Cheating Wars in the Classroom
- By Scott N. Schober
- Jul 15, 2013
Often, students think they are smarter than their teacher. Face it, the world has changed when it comes to technology. Hand any child a computer and they can intuitively figure things out faster than an adult. The same rule applies to mobile phones that are so commonplace that it is rare to find an individual without one.
Keeping in touch with our children when they are at school has gained importance in this uncertain world. The trouble arises when children misuse their mobile phones to get a better grade. From a young age, today’s children feel pressure to study hard to get into college to land a lucrative career. With the mounting pressure, many students resort to taking short cuts by taking the easy way out and cheating.
Cheating takes many forms: an innocent glance at the student’s exam in the adjacent row, or writing the answers on your palm. At the end of the day, cheating is wrong and should not be tolerated. Students turn to high-tech cheating with their mobile phones because they think their teachers aren’t savvy enough to catch them.
Students are tempted during exams to do a quick search on Google for the answer that slipped their mind. There also is a temptation to text their buddy across the room and ask for help on a question. You might wonder, “How can they text without getting caught?”
Many students are so proficient at texting that they only need to glance at the keyboard for a second. They hide their mobile phone under their desk, between their legs, or in their pockets, making it all the more challenging to catch. Plus, phones set on vibrate are virtually silent.
However, the vibration might give away their plan, so experienced cheaters resort to unique ring tones a teacher cannot hear. There are numerous ring tones that students download to their phones that will alert them to an incoming text or email. The interesting part is that people who are 20 years and older—like the teachers—cannot hear these “ultrasonic” tones. Reality is, they are not ultrasonic, but are in the hearing range that only younger ears can discern (typically 17 kHz and upwards). Teachers typically are more than 20 years old, and with time, hearing sensitivity degrades and the ability to hear higher frequency diminishes.
To help teachers take back control of the classroom, Berkeley Varitronics Systems has developed an affordable tool called the PocketHound cell phone detector. This device is small enough to fit in a teacher’s pocket so that they can covertly monitor for cheaters as they navigate between rows of desks during exams or while sitting at their desk. PocketHound will vibrate when there is a transmission from a mobile phone in close proximity, alerting the teacher to move in on the culprit. In addition, the bright blue LEDs provide a visual alert to the teacher as they approach the unsuspecting cheater.

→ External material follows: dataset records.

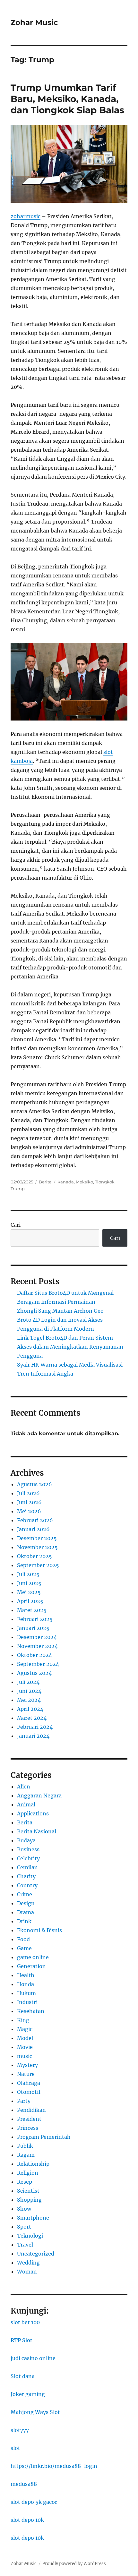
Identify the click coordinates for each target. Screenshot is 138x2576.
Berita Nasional (36, 1831)
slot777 (20, 2430)
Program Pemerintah (44, 2137)
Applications (33, 1813)
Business (28, 1849)
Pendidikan (31, 2110)
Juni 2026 (29, 1502)
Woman (27, 2271)
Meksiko (84, 1181)
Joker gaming (28, 2394)
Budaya (26, 1840)
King (23, 2020)
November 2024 (37, 1646)
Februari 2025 (35, 1619)
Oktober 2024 (34, 1655)
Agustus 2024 (34, 1673)
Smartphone (33, 2217)
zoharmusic (25, 216)
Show (24, 2208)
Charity (26, 1876)
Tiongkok (105, 1181)
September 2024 (38, 1664)
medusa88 (24, 2484)
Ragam (26, 2155)
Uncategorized (35, 2253)
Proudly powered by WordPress (74, 2563)
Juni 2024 (29, 1691)
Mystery (27, 2065)
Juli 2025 (28, 1574)
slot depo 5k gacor (34, 2502)
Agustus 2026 (34, 1484)
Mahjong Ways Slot (35, 2412)
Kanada (65, 1181)
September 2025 (38, 1565)
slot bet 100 (25, 2322)
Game (24, 1948)
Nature (26, 2074)
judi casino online (33, 2358)
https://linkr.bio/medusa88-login (54, 2466)
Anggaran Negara (39, 1795)
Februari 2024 (35, 1727)
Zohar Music (34, 22)
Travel (25, 2244)
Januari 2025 (33, 1628)
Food (23, 1939)
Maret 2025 (32, 1610)
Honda (25, 1984)
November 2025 (37, 1547)
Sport (24, 2226)
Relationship (33, 2164)
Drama (25, 1912)
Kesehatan (30, 2011)
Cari (16, 1225)
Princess (27, 2128)
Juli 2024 (28, 1682)
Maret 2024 (32, 1718)
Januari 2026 (33, 1529)
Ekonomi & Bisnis (39, 1930)
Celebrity (28, 1858)
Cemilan (27, 1867)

PocketHound has an integrated, multiband antenna that is hidden under the label allowing for true stealth approaches. An internal rechargeable Li-ION battery has run-time of up to two hours. The product is simple to use with a single, integrated, jog slider control switch. The receiver continually scans all cell phone bands and uses a sophisticated algorithm that constantly samples the Radio Frequency (RF) noise floor to distinguish real cellular activity versus ambient RF noise.
This article originally appeared in the July 2013 issue of Security Today.
Scott Schober is the president and CEO of Berkeley Varitronics Systems.